**PROBLEM TO WORK ON:**
Copy every one of the following records word for word, leaving nothing out.

Entries on target coordinates
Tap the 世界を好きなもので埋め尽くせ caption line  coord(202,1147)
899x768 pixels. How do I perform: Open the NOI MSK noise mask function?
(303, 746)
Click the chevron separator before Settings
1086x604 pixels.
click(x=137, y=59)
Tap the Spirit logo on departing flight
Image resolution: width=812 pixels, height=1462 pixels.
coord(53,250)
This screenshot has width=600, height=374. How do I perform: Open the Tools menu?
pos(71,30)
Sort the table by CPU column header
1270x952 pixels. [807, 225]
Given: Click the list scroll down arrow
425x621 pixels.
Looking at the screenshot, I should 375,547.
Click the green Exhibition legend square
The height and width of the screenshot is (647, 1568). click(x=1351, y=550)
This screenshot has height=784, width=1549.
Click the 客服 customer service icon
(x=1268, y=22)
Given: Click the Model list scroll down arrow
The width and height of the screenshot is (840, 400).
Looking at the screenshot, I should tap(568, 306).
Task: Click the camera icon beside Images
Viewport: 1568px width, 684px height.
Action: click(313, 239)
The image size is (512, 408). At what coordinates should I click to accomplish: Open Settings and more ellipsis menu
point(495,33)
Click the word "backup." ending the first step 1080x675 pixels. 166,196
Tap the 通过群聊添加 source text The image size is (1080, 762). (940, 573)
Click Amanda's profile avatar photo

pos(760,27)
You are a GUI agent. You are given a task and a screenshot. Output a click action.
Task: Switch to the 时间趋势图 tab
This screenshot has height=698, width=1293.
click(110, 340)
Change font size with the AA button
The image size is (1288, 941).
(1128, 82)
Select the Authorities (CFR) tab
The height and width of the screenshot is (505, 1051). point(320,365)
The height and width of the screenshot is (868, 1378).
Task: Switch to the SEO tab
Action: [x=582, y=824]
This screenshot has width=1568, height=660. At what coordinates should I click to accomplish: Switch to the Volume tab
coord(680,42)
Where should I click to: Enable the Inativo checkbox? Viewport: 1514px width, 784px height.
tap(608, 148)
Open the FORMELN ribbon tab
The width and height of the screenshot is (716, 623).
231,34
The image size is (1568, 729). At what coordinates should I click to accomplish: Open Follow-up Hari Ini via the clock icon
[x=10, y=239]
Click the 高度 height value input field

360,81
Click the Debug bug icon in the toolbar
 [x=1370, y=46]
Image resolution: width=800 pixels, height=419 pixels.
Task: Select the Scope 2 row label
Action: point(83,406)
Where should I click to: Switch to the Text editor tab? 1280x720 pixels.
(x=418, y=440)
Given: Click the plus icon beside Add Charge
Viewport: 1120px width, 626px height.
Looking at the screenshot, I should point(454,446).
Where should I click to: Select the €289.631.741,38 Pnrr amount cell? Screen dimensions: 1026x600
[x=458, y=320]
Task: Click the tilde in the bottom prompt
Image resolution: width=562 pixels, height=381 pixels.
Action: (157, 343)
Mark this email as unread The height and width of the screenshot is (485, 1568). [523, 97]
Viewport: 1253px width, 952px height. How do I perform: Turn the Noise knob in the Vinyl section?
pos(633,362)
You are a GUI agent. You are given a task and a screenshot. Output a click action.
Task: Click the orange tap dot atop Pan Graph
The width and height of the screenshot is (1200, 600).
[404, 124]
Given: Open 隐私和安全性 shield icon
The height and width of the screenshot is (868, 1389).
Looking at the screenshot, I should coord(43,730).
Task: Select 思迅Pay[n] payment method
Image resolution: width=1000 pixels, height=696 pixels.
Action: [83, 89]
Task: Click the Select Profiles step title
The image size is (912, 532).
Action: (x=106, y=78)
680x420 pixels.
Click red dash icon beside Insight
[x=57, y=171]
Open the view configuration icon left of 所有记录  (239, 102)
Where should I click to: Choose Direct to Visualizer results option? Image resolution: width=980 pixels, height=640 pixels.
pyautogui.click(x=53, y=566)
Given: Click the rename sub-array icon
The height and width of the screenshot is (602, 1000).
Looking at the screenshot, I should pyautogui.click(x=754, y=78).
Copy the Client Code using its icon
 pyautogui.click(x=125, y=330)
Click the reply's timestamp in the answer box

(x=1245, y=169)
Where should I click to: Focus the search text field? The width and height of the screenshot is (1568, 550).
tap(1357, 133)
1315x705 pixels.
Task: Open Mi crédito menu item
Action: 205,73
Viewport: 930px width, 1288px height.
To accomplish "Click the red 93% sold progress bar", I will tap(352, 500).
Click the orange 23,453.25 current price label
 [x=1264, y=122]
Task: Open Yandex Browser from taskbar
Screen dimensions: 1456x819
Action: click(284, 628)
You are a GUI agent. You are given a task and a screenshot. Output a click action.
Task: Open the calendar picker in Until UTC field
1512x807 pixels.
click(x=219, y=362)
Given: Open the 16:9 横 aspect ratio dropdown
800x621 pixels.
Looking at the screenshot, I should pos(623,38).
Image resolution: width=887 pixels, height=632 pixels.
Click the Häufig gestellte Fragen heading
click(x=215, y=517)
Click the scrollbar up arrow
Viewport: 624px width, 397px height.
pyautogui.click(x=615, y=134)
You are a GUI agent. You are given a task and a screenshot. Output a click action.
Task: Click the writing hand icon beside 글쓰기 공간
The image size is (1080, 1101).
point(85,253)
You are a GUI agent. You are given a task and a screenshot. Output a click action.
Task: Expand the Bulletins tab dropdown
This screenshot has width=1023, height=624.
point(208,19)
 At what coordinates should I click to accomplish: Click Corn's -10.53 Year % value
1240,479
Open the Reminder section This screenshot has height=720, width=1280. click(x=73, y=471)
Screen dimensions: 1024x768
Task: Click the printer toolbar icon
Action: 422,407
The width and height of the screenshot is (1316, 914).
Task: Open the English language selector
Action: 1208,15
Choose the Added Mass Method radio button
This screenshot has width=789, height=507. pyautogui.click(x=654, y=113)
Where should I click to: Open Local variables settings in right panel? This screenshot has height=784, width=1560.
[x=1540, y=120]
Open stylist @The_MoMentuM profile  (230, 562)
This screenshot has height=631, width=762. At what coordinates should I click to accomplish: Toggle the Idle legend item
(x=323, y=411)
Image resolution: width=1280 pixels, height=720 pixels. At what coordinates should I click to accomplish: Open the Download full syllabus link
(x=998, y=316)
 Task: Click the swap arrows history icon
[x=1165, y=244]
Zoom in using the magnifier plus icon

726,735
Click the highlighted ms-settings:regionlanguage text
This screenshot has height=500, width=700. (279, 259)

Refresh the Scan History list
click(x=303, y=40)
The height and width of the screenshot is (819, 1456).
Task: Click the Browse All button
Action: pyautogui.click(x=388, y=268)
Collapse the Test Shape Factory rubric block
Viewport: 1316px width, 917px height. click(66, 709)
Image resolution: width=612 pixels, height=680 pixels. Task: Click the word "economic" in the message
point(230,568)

**EXERCISE OUTPUT:**
Tap the 世界を好きなもので埋め尽くせ caption line  coord(202,1147)
899x768 pixels. How do I perform: Open the NOI MSK noise mask function?
(303, 746)
Click the chevron separator before Settings
1086x604 pixels.
click(x=137, y=59)
Tap the Spirit logo on departing flight
Image resolution: width=812 pixels, height=1462 pixels.
coord(53,250)
This screenshot has width=600, height=374. How do I perform: Open the Tools menu?
pos(71,30)
Sort the table by CPU column header
1270x952 pixels. [807, 225]
Given: Click the list scroll down arrow
425x621 pixels.
Looking at the screenshot, I should 375,547.
Click the green Exhibition legend square
The height and width of the screenshot is (647, 1568). click(x=1351, y=550)
This screenshot has height=784, width=1549.
Click the 客服 customer service icon
(x=1268, y=22)
Given: Click the Model list scroll down arrow
The width and height of the screenshot is (840, 400).
Looking at the screenshot, I should tap(568, 306).
Task: Click the camera icon beside Images
Viewport: 1568px width, 684px height.
Action: click(313, 239)
The image size is (512, 408). At what coordinates should I click to accomplish: Open Settings and more ellipsis menu
point(495,33)
Click the word "backup." ending the first step 1080x675 pixels. 166,196
Tap the 通过群聊添加 source text The image size is (1080, 762). (940, 573)
Click Amanda's profile avatar photo

pos(760,27)
You are a GUI agent. You are given a task and a screenshot. Output a click action.
Task: Switch to the 时间趋势图 tab
This screenshot has height=698, width=1293.
click(110, 340)
Change font size with the AA button
The image size is (1288, 941).
(1128, 82)
Select the Authorities (CFR) tab
The height and width of the screenshot is (505, 1051). point(320,365)
The height and width of the screenshot is (868, 1378).
Task: Switch to the SEO tab
Action: [x=582, y=824]
This screenshot has width=1568, height=660. At what coordinates should I click to accomplish: Switch to the Volume tab
coord(680,42)
Where should I click to: Enable the Inativo checkbox? Viewport: 1514px width, 784px height.
tap(608, 148)
Open the FORMELN ribbon tab
The width and height of the screenshot is (716, 623).
231,34
The image size is (1568, 729). At what coordinates should I click to accomplish: Open Follow-up Hari Ini via the clock icon
[x=10, y=239]
Click the 高度 height value input field

360,81
Click the Debug bug icon in the toolbar
 [x=1370, y=46]
Image resolution: width=800 pixels, height=419 pixels.
Task: Select the Scope 2 row label
Action: point(83,406)
Where should I click to: Switch to the Text editor tab? 1280x720 pixels.
(x=418, y=440)
Given: Click the plus icon beside Add Charge
Viewport: 1120px width, 626px height.
Looking at the screenshot, I should point(454,446).
Where should I click to: Select the €289.631.741,38 Pnrr amount cell? Screen dimensions: 1026x600
[x=458, y=320]
Task: Click the tilde in the bottom prompt
Image resolution: width=562 pixels, height=381 pixels.
Action: (157, 343)
Mark this email as unread The height and width of the screenshot is (485, 1568). [523, 97]
Viewport: 1253px width, 952px height. How do I perform: Turn the Noise knob in the Vinyl section?
pos(633,362)
You are a GUI agent. You are given a task and a screenshot. Output a click action.
Task: Click the orange tap dot atop Pan Graph
The width and height of the screenshot is (1200, 600).
[404, 124]
Given: Open 隐私和安全性 shield icon
The height and width of the screenshot is (868, 1389).
Looking at the screenshot, I should coord(43,730).
Task: Select 思迅Pay[n] payment method
Image resolution: width=1000 pixels, height=696 pixels.
Action: [83, 89]
Task: Click the Select Profiles step title
The image size is (912, 532).
Action: (x=106, y=78)
680x420 pixels.
Click red dash icon beside Insight
[x=57, y=171]
Open the view configuration icon left of 所有记录  (239, 102)
Where should I click to: Choose Direct to Visualizer results option? Image resolution: width=980 pixels, height=640 pixels.
pyautogui.click(x=53, y=566)
Given: Click the rename sub-array icon
The height and width of the screenshot is (602, 1000).
Looking at the screenshot, I should pyautogui.click(x=754, y=78).
Copy the Client Code using its icon
 pyautogui.click(x=125, y=330)
Click the reply's timestamp in the answer box

(x=1245, y=169)
Where should I click to: Focus the search text field? The width and height of the screenshot is (1568, 550).
tap(1357, 133)
1315x705 pixels.
Task: Open Mi crédito menu item
Action: 205,73
Viewport: 930px width, 1288px height.
To accomplish "Click the red 93% sold progress bar", I will tap(352, 500).
Click the orange 23,453.25 current price label
 [x=1264, y=122]
Task: Open Yandex Browser from taskbar
Screen dimensions: 1456x819
Action: click(284, 628)
You are a GUI agent. You are given a task and a screenshot. Output a click action.
Task: Open the calendar picker in Until UTC field
1512x807 pixels.
click(x=219, y=362)
Given: Open the 16:9 横 aspect ratio dropdown
800x621 pixels.
Looking at the screenshot, I should pos(623,38).
Image resolution: width=887 pixels, height=632 pixels.
Click the Häufig gestellte Fragen heading
click(x=215, y=517)
Click the scrollbar up arrow
Viewport: 624px width, 397px height.
pyautogui.click(x=615, y=134)
You are a GUI agent. You are given a task and a screenshot. Output a click action.
Task: Click the writing hand icon beside 글쓰기 공간
The image size is (1080, 1101).
point(85,253)
You are a GUI agent. You are given a task and a screenshot. Output a click action.
Task: Expand the Bulletins tab dropdown
This screenshot has width=1023, height=624.
point(208,19)
 At what coordinates should I click to accomplish: Click Corn's -10.53 Year % value
1240,479
Open the Reminder section This screenshot has height=720, width=1280. click(x=73, y=471)
Screen dimensions: 1024x768
Task: Click the printer toolbar icon
Action: 422,407
The width and height of the screenshot is (1316, 914).
Task: Open the English language selector
Action: 1208,15
Choose the Added Mass Method radio button
This screenshot has width=789, height=507. pyautogui.click(x=654, y=113)
Where should I click to: Open Local variables settings in right panel? This screenshot has height=784, width=1560.
[x=1540, y=120]
Open stylist @The_MoMentuM profile  (230, 562)
This screenshot has height=631, width=762. At what coordinates should I click to accomplish: Toggle the Idle legend item
(x=323, y=411)
Image resolution: width=1280 pixels, height=720 pixels. At what coordinates should I click to accomplish: Open the Download full syllabus link
(x=998, y=316)
 Task: Click the swap arrows history icon
[x=1165, y=244]
Zoom in using the magnifier plus icon

726,735
Click the highlighted ms-settings:regionlanguage text
This screenshot has height=500, width=700. (279, 259)

Refresh the Scan History list
click(x=303, y=40)
The height and width of the screenshot is (819, 1456).
Task: Click the Browse All button
Action: pyautogui.click(x=388, y=268)
Collapse the Test Shape Factory rubric block
Viewport: 1316px width, 917px height. click(66, 709)
Image resolution: width=612 pixels, height=680 pixels. Task: Click the word "economic" in the message
point(230,568)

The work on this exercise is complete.